Pular para o conteudo principal

Grafos com peso: Dijkstra e BFS

BFS e Dijkstra parecem próximos, mas respondem perguntas diferentes quando o custo das arestas importa.

Andrews Ribeiro

Andrews Ribeiro

Founder & Engineer

O problema

Tem pergunta de grafo que parece tranquila até aparecer a frase “menor caminho”.

Aí muita gente pega a primeira ferramenta que lembra:

  • BFS
  • Dijkstra

e torce para encaixar.

O problema é que eles não resolvem exatamente a mesma coisa.

Os dois percorrem um grafo.

Mas o tipo de distância que cada um respeita é diferente.

Modelo mental

BFS pensa em camadas.

Ela é ótima quando sair de um nó para outro sempre custa o mesmo.

Dijkstra pensa em custo acumulado.

Ela é ótima quando cada aresta pode ter um custo diferente, desde que os pesos não sejam negativos.

Em frase curta:

BFS minimiza passos.

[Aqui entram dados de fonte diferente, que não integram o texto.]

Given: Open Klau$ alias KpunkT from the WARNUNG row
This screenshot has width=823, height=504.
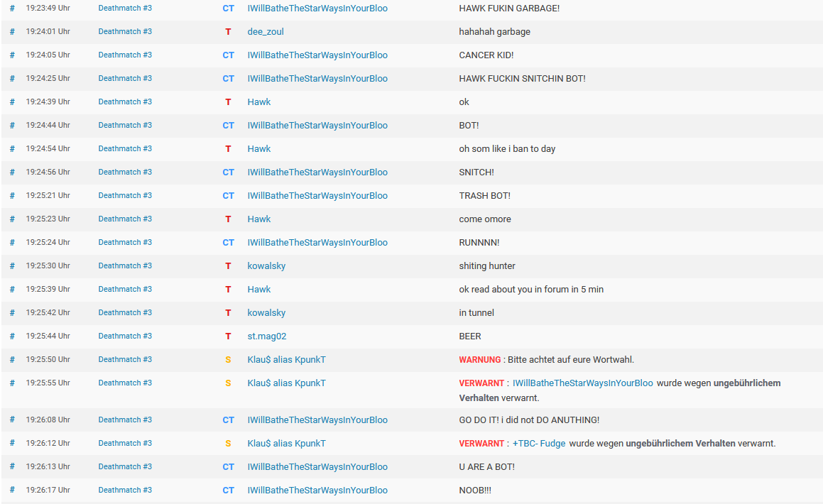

Dijkstra minimiza custo.

Se passos e custo são a mesma coisa, BFS basta.

Se não são, BFS deixa de ser confiável.

Quebrando o problema

Pergunta 1: o que significa “distância” aqui?

Essa é a pergunta que salva a solução.

Distância pode significar:

  • quantidade de arestas
  • tempo total
  • custo total
  • risco total
  • energia total

Se a entrevista fala de menor número de saltos e cada salto custa igual, BFS costuma resolver.

Se fala de custo total e cada aresta pode cobrar valor diferente, você saiu do terreno da BFS pura.

Quando BFS funciona

BFS é perfeita quando:

  • o grafo é sem peso
  • ou todos os pesos são iguais

Por quê?

Porque explorar por camadas preserva o menor número de passos.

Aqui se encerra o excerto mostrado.